The book reviews the state of the art in theories of Being and Becoming, providing the hooks for its later reconciliation. Both sets of theories are phenomenological – about behaviours. Prigogine shows that not only is there no known link between the two theories, but that they are incompatible.

Prigogine’s approach is to replace the notion of Being as being represented by a state, analogous to a point in a vector space,  by that of an ‘operator’ within something like a Hilbert Space. Stable operators can be thought of as conventional states, but operators can become unstable, which leads to non-statelike behaviours. Prigogine shows how in some cases this can give rise to ‘becoming’.

This would, in itself, seem a great and much needed subject for a book, but Prigogine goes on to consider the consequences for time. He shows how time arises from the operators. If everything is simple and stable then one has classical time. But if the operators are complex then one can have a multitude of times at different rates, which may be erratic or unstable. I haven’t got my head around this bit yet.

Some Quotes


… the main thesis …can be formulated as:

  1. Irreversible processes are as real as reversible ones …
  2. Irreversible processes play a fundamental constructive role in the physical world …
  3. Irreversibility … corresponds … to an embedding of dynamics within a vaster formalism. [Processes instead of points.] (xiii)
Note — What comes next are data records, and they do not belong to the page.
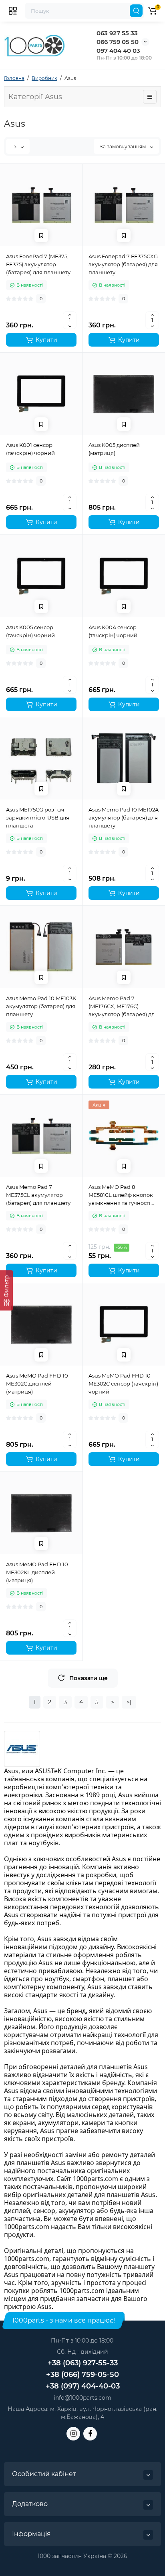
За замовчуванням (123, 147)
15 (15, 147)
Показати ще (88, 1678)
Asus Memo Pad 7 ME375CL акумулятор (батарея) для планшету (38, 1195)
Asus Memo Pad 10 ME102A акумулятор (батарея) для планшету (124, 817)
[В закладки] (41, 235)
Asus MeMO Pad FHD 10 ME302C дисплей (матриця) (37, 1383)
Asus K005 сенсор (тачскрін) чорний (30, 631)
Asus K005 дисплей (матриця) (114, 449)
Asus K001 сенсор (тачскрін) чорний (30, 449)
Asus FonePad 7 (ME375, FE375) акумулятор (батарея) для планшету (38, 264)
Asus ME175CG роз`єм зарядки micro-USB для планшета (37, 817)
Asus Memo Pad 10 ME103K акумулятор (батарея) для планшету (41, 1006)
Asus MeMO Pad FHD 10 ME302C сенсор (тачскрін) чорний (123, 1383)
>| (129, 1702)
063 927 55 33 (117, 33)
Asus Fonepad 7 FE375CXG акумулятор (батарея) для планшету (123, 264)
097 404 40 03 (118, 50)
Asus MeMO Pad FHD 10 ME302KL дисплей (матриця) (37, 1572)
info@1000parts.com (82, 2397)
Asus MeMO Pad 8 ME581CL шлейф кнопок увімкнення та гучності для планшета (121, 1195)
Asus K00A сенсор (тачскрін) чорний (113, 631)
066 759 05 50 (118, 42)
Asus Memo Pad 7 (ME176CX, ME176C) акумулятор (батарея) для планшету (123, 1006)
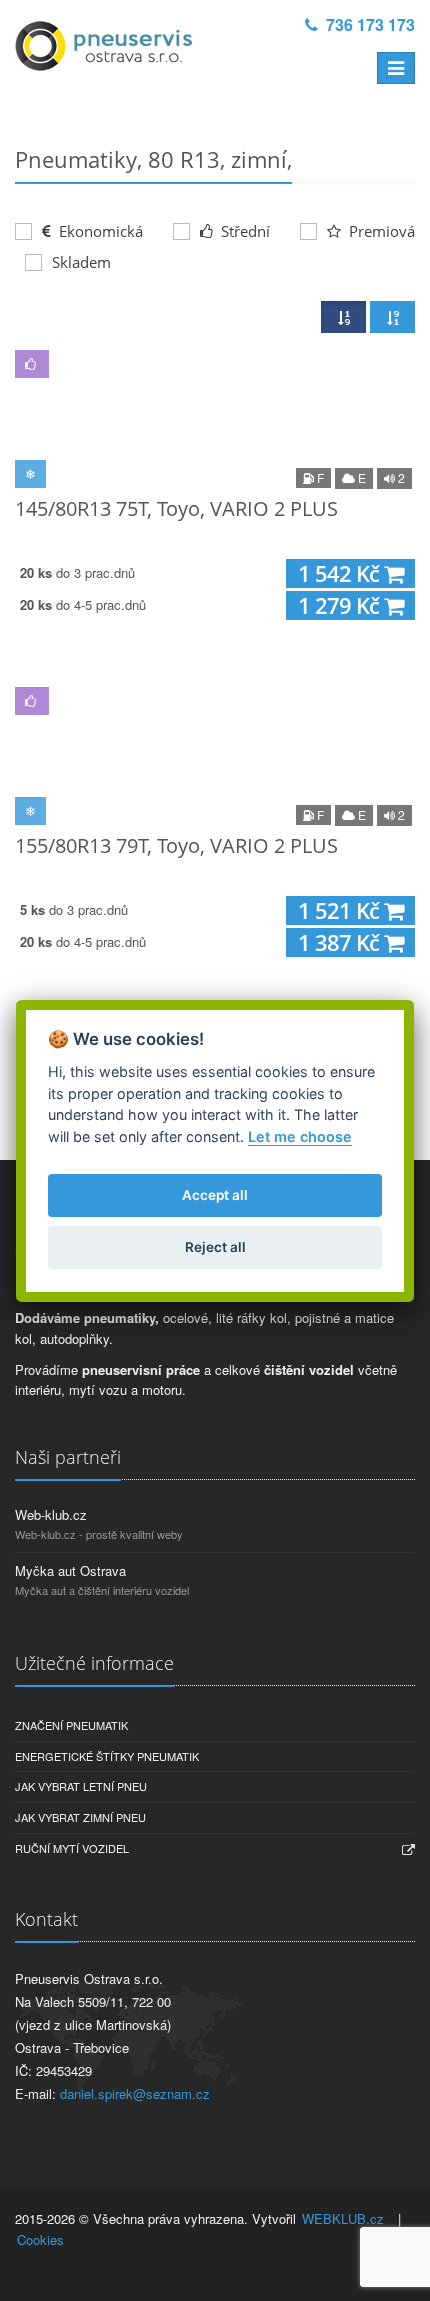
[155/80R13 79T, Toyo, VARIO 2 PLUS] (215, 752)
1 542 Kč (341, 573)
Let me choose (300, 1136)
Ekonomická (99, 231)
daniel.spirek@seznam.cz (135, 2093)
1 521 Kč (341, 910)
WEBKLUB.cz (343, 2218)
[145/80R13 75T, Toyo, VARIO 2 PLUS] (215, 415)
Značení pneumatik (71, 1725)
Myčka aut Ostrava (70, 1570)
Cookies (40, 2239)
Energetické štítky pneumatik (107, 1756)
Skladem (81, 262)
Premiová (380, 231)
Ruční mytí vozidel (72, 1848)
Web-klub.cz (51, 1514)
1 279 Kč (341, 605)
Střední (243, 231)
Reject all (215, 1247)
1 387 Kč (341, 942)
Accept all (215, 1195)
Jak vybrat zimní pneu (80, 1817)
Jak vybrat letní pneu (81, 1786)
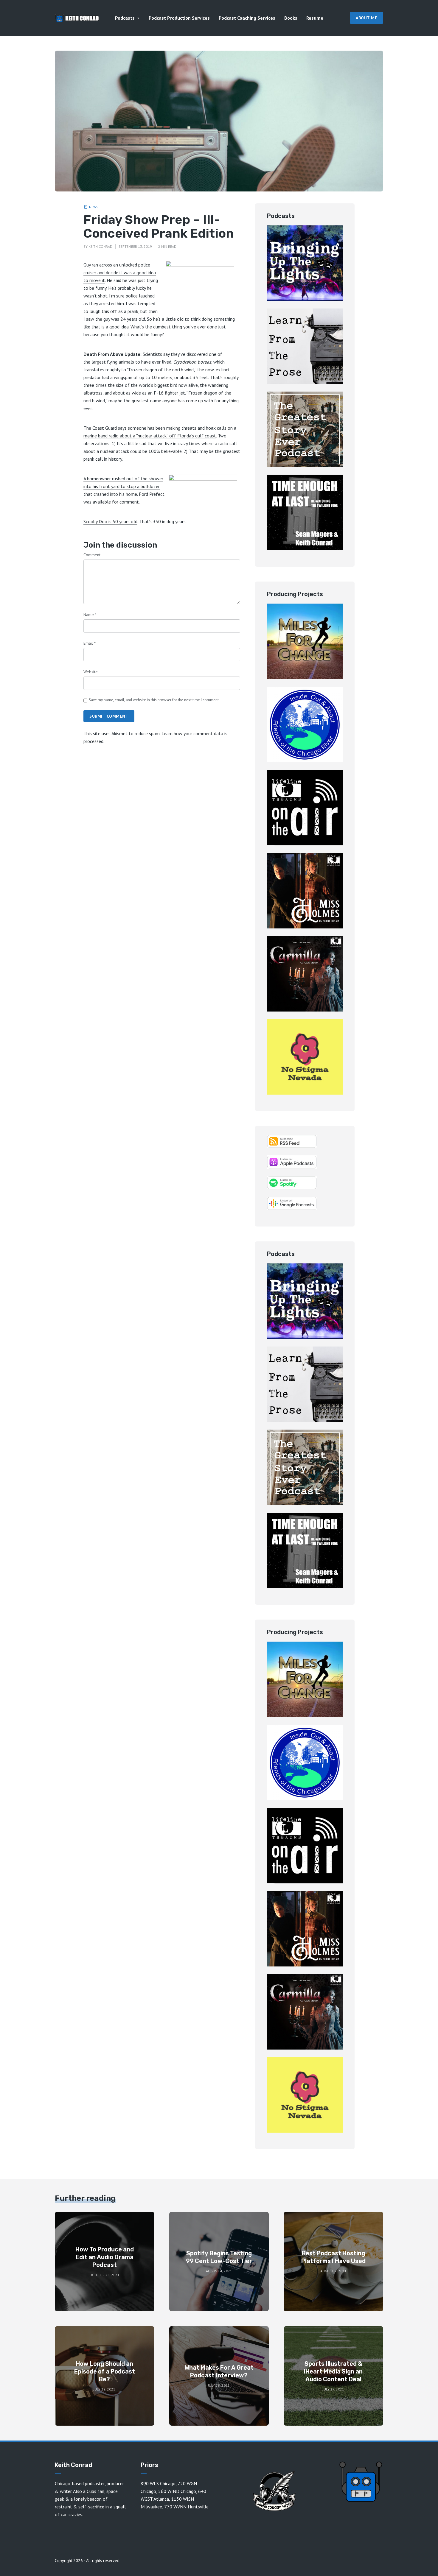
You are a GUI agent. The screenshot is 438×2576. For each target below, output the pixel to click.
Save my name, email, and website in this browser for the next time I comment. (154, 699)
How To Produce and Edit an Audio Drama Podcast (104, 2257)
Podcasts (125, 18)
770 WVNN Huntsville (186, 2507)
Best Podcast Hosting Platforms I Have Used (333, 2257)
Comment (91, 554)
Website (90, 671)
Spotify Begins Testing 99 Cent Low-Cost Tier (219, 2257)
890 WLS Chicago (158, 2483)
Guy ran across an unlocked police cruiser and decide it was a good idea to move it (119, 272)
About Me (366, 18)
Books (290, 18)
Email (89, 643)
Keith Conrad (100, 246)
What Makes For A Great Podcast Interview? (219, 2371)
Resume (314, 18)
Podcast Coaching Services (247, 18)
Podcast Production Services (179, 18)
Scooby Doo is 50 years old (110, 521)
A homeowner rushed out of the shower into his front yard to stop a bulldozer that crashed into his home (123, 486)
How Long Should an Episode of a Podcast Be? (104, 2371)
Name (90, 614)
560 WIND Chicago (177, 2491)
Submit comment (108, 716)
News (93, 207)
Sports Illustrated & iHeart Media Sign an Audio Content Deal (333, 2371)
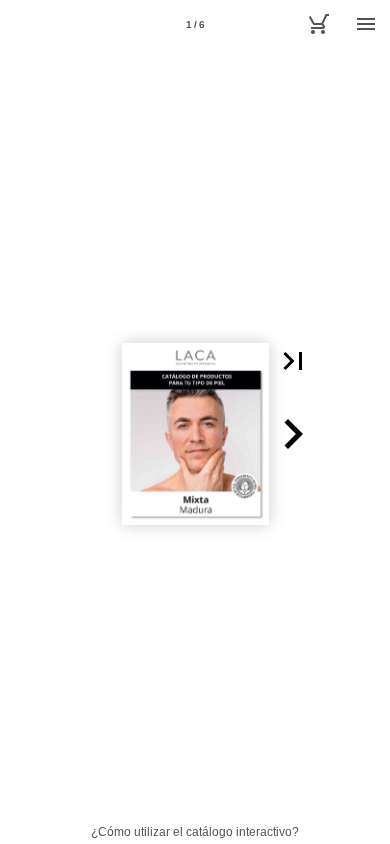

The classical, often called “Galilean,” view of science was to regard the world as an “object,” to try to describe the physical world as if it were being seen from the outside as an object of analysis to which we do not belong. (xv)

… in physics, as in sociology, only various possible “scenarios” can be predicted. [One cannot predict actual outcomes, only identify possibilities.] (xvii)


… dynamics … seemed to form a closed universal system, capable of yielding the answer to any question asked. (3)

… Newtonian dynamics is replaced by quantum mechanics and by relativistic mechanics. However, these new forms of dynamics … have inherited the idea of Newtonian physics: a static universe, a universe of being without becoming. (4)

The Physics of Becoming

The interplay between function, structure and fluctuations leads to the most unexpected phenomena, including order through fluctuations … . (101)

… chemical instabilities involve long-range order through which the system acts as a whole. (104)

… the system obeys deterministic laws [as in classical dynamics] between two bifurcation points, but in the neighbourhood of the bifurcation points fluctuations play an essential role and determine the “branch” that the system will follow. (106) [This is termed ‘structurally unstable”]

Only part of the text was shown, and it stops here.